▸ **What this task involves**
Every line from the one with "Where should I" to the one with "You are a computer-use agent. The", including those two, is to be copied exactly; all other lines of the entries below are left out.

▸ **Task data**
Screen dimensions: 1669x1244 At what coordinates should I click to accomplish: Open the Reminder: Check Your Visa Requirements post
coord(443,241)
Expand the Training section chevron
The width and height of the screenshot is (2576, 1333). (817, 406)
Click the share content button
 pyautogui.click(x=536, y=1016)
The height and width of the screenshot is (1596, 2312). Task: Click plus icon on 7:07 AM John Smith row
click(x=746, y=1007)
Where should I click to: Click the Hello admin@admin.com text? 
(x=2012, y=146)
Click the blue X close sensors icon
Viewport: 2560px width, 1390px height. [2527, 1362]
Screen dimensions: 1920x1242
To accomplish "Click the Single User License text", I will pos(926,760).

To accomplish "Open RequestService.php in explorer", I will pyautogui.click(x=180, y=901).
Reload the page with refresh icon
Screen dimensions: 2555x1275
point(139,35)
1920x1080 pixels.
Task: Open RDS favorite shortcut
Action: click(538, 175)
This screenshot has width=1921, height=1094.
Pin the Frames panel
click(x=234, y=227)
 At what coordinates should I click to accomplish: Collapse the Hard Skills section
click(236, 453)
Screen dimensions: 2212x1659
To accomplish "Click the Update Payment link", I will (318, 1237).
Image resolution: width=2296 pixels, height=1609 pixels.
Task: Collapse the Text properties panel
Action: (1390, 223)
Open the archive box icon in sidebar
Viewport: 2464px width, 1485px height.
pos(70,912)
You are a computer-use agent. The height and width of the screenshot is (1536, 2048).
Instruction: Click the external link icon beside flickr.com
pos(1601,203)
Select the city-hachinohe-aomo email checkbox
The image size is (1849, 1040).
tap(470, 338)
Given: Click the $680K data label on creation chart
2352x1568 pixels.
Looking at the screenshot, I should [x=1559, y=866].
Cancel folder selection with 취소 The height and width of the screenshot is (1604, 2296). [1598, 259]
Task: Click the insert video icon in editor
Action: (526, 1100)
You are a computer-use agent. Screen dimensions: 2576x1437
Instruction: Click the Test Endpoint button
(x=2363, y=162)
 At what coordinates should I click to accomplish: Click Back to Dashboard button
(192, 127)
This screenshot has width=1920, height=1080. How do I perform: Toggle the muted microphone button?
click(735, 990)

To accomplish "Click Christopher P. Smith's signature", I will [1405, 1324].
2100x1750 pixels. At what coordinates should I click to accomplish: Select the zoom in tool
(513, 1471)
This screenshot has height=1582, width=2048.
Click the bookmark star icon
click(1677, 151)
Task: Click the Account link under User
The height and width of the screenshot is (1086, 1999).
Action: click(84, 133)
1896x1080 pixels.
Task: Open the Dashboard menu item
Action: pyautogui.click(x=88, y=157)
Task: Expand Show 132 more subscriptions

▸ **Task response**
Where should I click to: Click the Hello admin@admin.com text? 
(x=2012, y=146)
Click the blue X close sensors icon
Viewport: 2560px width, 1390px height. [2527, 1362]
Screen dimensions: 1920x1242
To accomplish "Click the Single User License text", I will pos(926,760).

To accomplish "Open RequestService.php in explorer", I will pyautogui.click(x=180, y=901).
Reload the page with refresh icon
Screen dimensions: 2555x1275
point(139,35)
1920x1080 pixels.
Task: Open RDS favorite shortcut
Action: click(538, 175)
This screenshot has width=1921, height=1094.
Pin the Frames panel
click(x=234, y=227)
 At what coordinates should I click to accomplish: Collapse the Hard Skills section
click(236, 453)
Screen dimensions: 2212x1659
To accomplish "Click the Update Payment link", I will (318, 1237).
Image resolution: width=2296 pixels, height=1609 pixels.
Task: Collapse the Text properties panel
Action: (1390, 223)
Open the archive box icon in sidebar
Viewport: 2464px width, 1485px height.
pos(70,912)
You are a computer-use agent. The height and width of the screenshot is (1536, 2048).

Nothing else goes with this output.